Only lines holding the word "green" are wanted from the records; copy all of them.

=== SOURCE INFORMATION ===

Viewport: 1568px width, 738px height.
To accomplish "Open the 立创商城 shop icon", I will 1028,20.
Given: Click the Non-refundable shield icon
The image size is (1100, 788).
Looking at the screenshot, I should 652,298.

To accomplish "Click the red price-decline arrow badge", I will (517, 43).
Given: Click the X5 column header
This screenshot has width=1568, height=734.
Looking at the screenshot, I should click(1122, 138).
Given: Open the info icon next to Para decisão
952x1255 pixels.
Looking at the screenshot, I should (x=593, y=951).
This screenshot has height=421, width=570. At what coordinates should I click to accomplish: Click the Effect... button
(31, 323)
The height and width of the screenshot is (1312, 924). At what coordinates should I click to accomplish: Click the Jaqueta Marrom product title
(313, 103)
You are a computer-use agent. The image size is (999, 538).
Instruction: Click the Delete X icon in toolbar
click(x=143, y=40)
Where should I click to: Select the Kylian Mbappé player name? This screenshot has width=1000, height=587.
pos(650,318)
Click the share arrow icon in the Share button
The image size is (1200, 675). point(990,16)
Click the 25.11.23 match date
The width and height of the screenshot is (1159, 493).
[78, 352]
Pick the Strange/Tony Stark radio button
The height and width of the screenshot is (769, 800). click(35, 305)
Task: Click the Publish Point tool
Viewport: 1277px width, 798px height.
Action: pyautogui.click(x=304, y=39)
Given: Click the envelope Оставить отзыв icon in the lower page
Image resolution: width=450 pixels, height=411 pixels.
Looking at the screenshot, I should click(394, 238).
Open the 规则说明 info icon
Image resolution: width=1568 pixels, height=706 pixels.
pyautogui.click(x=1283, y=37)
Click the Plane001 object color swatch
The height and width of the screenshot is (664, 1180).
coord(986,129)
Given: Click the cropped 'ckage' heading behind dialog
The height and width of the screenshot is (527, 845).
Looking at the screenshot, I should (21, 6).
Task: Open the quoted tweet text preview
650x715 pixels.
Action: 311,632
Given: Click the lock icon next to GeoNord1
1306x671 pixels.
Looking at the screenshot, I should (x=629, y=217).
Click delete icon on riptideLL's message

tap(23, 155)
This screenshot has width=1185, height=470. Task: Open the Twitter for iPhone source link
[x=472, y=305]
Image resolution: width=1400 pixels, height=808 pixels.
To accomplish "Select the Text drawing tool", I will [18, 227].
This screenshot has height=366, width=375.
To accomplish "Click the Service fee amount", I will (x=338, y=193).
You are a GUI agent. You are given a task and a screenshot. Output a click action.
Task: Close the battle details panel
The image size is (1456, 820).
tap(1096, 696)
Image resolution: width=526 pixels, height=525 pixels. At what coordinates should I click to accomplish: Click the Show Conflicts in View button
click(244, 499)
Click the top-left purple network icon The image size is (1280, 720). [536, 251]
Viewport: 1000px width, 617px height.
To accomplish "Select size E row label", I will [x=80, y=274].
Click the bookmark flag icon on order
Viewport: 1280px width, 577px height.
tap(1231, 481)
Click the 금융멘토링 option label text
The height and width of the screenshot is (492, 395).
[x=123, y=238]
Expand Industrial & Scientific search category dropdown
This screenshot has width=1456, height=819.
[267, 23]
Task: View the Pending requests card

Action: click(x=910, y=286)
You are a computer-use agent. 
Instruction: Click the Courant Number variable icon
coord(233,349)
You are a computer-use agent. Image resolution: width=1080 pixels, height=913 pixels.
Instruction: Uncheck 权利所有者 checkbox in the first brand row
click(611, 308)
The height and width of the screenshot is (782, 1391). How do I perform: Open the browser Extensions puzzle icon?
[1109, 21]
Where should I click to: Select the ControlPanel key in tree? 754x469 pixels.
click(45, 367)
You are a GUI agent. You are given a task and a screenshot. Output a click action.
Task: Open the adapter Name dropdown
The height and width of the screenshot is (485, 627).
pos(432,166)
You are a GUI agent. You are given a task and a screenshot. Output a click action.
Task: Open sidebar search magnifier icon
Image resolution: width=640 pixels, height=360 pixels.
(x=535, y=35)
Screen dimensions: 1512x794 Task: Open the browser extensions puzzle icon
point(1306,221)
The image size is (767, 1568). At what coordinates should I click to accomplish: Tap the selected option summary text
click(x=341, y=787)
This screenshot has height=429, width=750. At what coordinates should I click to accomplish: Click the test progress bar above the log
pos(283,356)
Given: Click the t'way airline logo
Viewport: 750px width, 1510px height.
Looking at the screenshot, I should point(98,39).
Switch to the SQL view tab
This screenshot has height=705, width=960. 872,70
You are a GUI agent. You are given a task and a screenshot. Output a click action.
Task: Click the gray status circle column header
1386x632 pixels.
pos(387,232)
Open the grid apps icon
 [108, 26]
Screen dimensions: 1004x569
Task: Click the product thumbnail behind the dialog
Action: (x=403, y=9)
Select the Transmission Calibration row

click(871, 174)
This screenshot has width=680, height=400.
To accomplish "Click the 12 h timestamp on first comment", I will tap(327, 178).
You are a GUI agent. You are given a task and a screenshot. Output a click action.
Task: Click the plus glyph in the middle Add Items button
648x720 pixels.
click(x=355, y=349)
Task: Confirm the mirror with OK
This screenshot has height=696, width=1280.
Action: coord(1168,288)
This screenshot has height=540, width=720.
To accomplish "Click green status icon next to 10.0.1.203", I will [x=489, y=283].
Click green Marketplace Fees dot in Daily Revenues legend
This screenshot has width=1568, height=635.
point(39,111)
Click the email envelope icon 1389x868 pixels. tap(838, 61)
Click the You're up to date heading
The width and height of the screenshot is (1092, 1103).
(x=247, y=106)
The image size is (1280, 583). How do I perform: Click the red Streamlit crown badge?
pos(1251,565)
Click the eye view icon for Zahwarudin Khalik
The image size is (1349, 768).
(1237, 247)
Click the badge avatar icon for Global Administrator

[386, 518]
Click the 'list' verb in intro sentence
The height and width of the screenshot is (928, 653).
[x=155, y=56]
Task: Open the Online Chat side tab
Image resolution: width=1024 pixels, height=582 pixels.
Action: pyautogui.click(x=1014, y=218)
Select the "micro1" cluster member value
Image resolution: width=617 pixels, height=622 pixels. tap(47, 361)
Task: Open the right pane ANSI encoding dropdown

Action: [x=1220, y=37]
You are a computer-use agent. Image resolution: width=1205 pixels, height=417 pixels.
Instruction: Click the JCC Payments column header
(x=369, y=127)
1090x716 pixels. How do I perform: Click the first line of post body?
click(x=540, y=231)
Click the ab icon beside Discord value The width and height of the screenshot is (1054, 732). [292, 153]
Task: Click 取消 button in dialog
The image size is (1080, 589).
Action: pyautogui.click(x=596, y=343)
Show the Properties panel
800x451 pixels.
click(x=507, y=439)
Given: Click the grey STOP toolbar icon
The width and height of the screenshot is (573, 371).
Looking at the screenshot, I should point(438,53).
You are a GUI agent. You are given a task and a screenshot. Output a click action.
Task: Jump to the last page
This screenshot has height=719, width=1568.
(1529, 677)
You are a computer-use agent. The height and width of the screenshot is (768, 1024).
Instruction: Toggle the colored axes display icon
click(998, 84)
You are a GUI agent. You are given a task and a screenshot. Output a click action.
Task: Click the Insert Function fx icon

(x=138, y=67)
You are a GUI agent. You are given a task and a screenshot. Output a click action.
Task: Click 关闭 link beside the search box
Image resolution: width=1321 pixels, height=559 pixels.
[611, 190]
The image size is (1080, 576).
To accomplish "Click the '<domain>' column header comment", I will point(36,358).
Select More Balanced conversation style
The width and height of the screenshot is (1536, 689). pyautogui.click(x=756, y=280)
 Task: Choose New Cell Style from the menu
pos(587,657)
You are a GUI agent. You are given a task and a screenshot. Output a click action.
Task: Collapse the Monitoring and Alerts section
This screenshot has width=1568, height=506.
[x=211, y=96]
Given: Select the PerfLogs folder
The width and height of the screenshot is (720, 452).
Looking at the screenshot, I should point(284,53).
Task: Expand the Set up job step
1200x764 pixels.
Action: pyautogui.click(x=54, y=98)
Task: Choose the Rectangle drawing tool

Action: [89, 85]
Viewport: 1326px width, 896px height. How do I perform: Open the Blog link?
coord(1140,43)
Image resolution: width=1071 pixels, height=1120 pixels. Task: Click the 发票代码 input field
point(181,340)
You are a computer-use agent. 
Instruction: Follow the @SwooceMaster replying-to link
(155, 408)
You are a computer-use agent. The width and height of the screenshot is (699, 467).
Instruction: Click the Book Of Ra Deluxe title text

===

:: TASK RESULT ::
To accomplish "Click green status icon next to 10.0.1.203", I will [x=489, y=283].
Click green Marketplace Fees dot in Daily Revenues legend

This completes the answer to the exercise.